_Objective_. Arrange the lines from the line with "Task: Click the" through the end as a two-column CSV with the headers instruction and response. Give one row per answer, with the text before it under instruction and the answer under response. Quote each field, turn line breaks into spaces, and leave out the pictures.

_Dataset excerpts_.
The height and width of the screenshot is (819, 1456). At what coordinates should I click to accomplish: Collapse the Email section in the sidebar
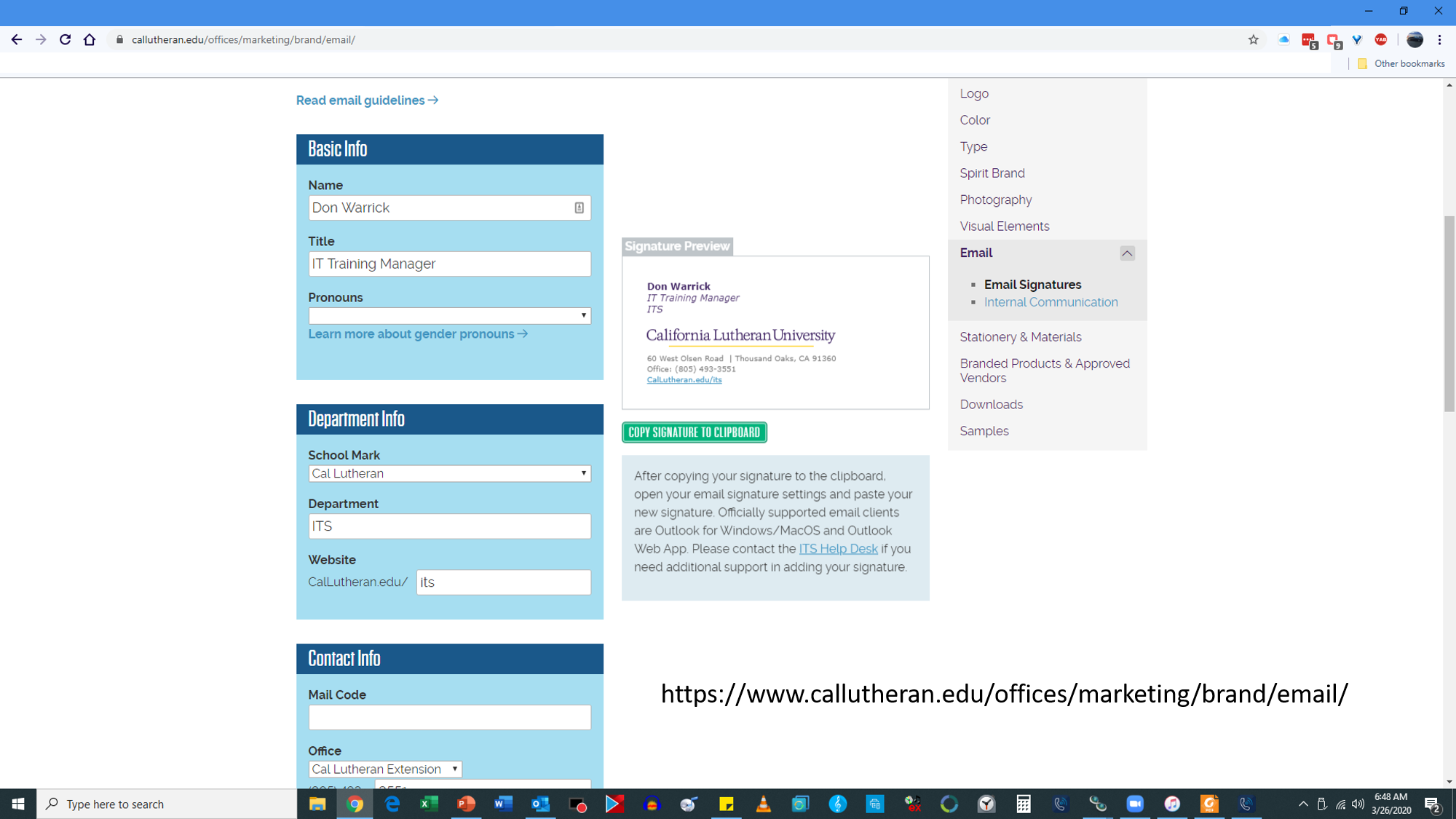[1126, 253]
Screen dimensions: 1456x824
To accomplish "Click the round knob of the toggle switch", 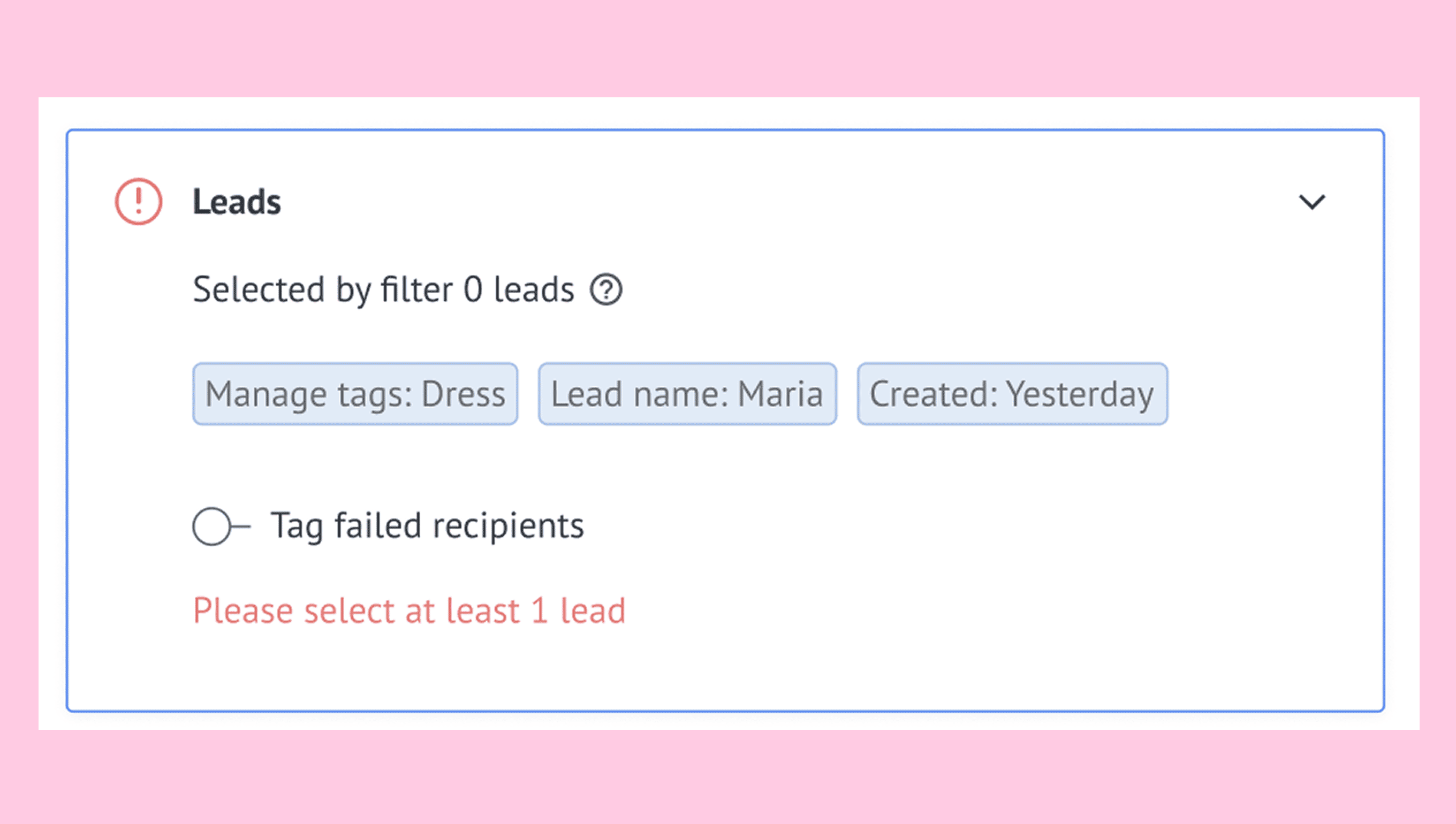I will pos(212,527).
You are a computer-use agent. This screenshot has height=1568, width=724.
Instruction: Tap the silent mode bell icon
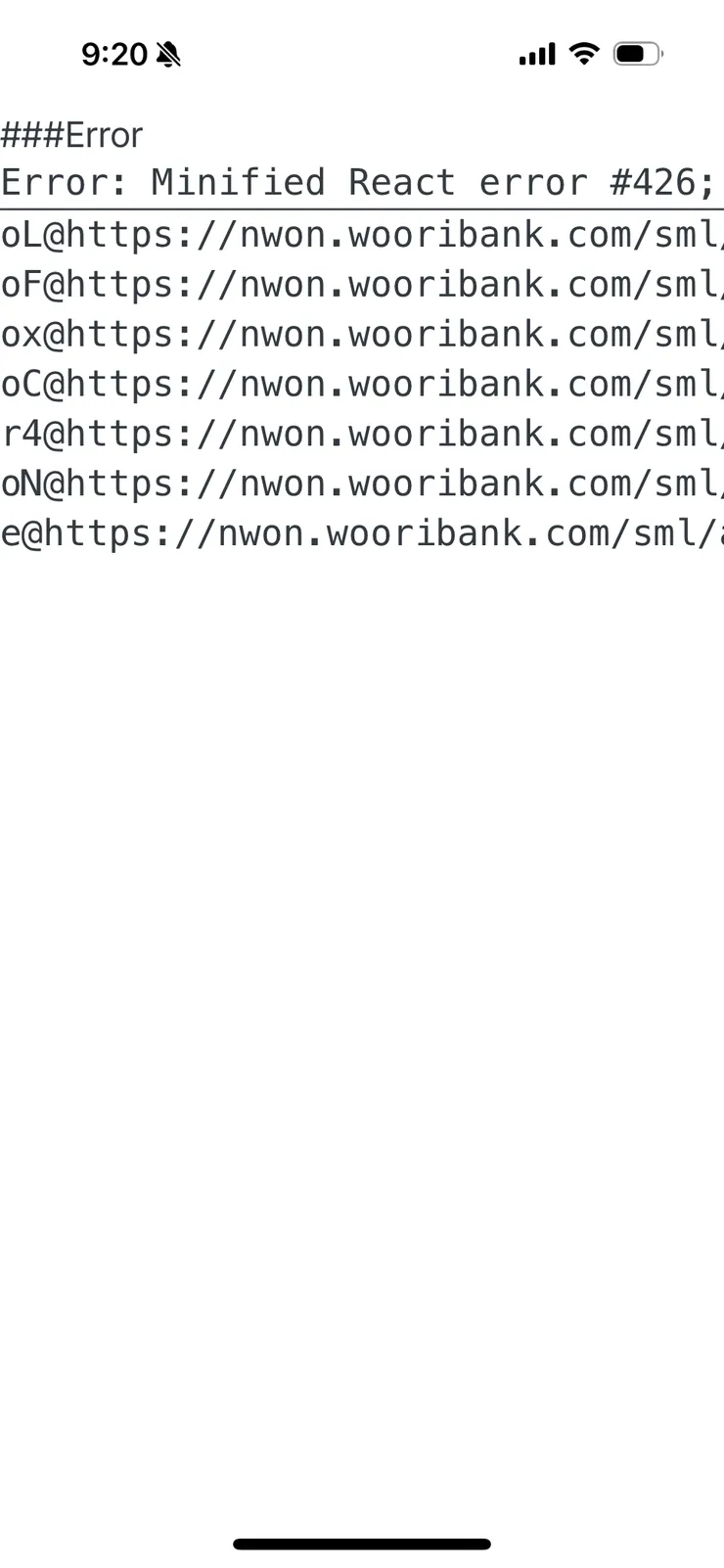168,54
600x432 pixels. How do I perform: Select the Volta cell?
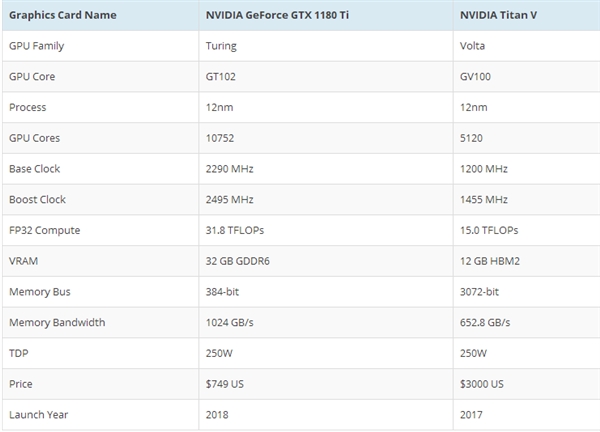click(472, 46)
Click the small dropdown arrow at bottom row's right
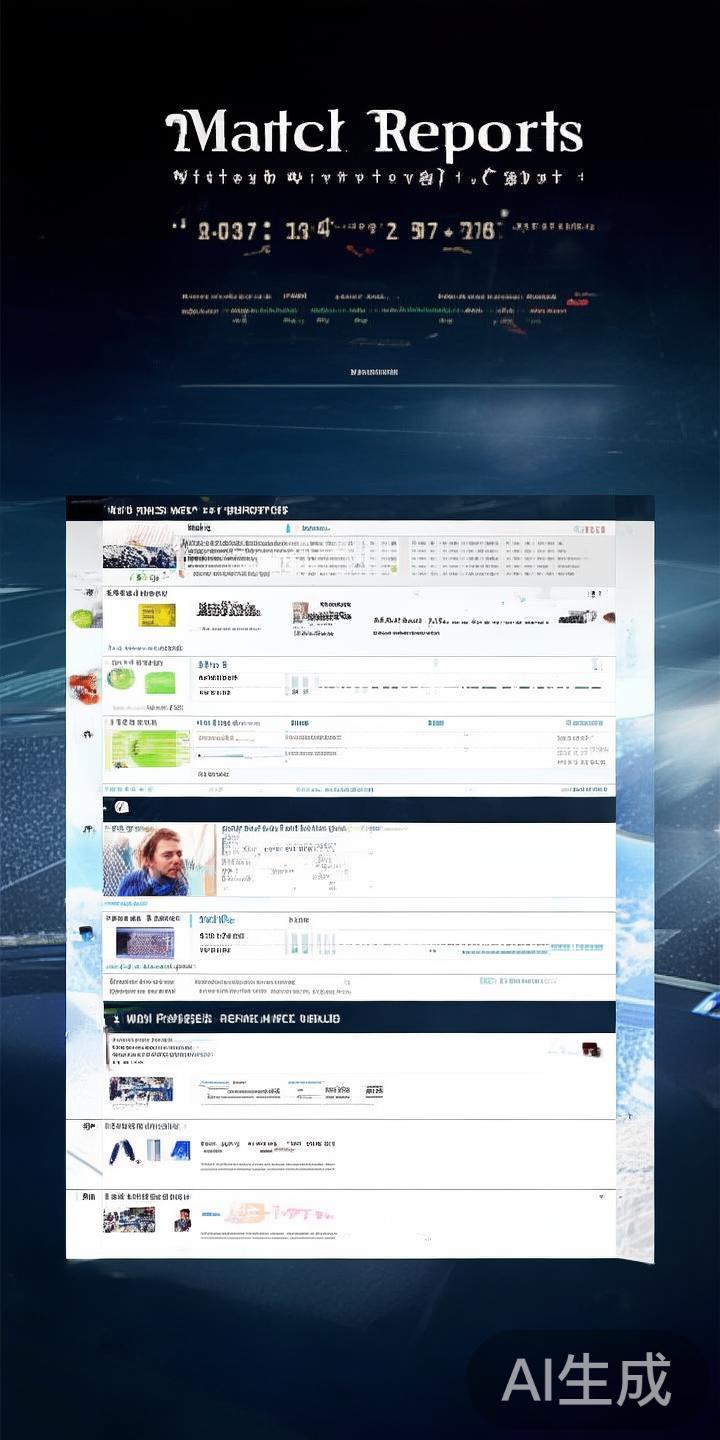Image resolution: width=720 pixels, height=1440 pixels. tap(601, 1196)
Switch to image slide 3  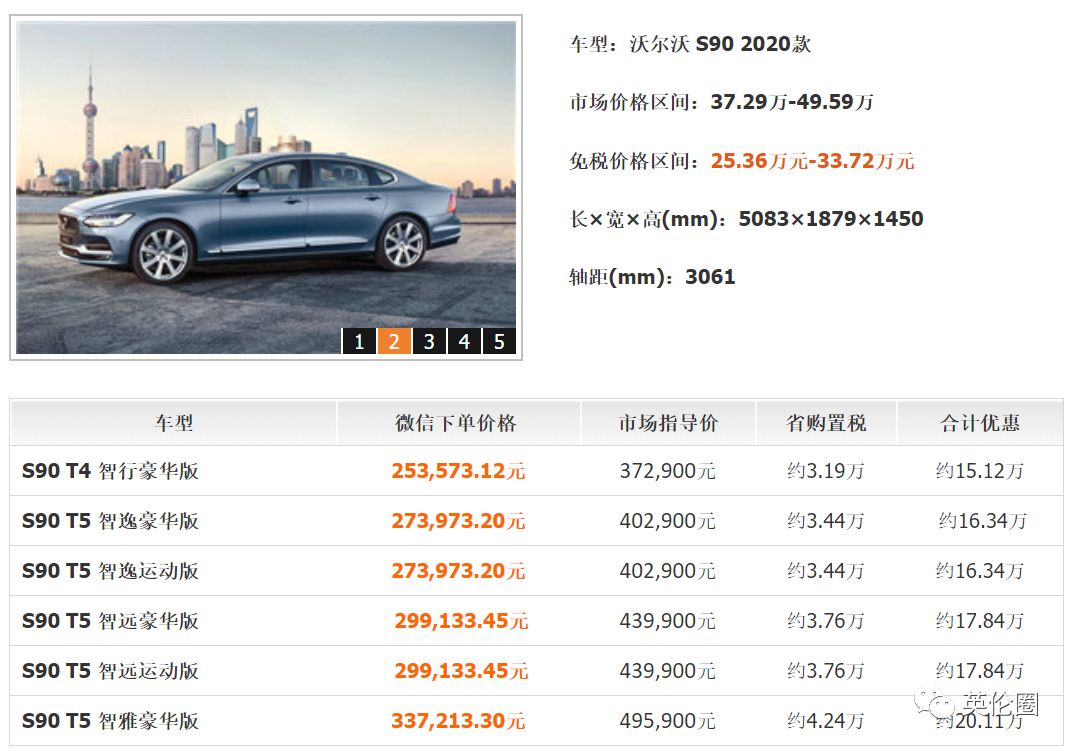tap(429, 341)
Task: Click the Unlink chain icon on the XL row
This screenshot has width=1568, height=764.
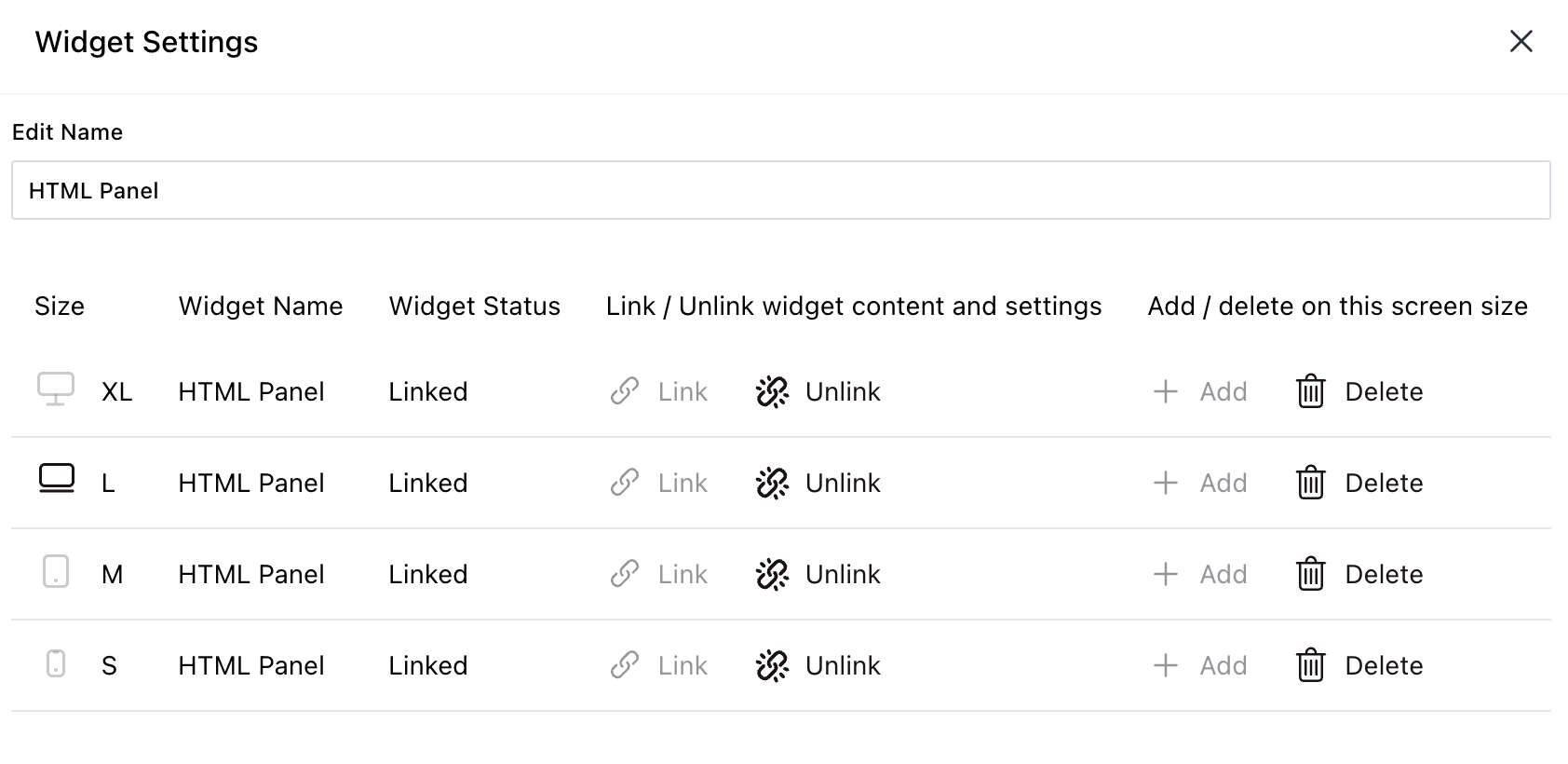Action: (773, 391)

_Response_.
instruction,response
"Task: Click the Unlink chain icon on the XL row This screenshot has width=1568, height=764.","Action: (773, 391)"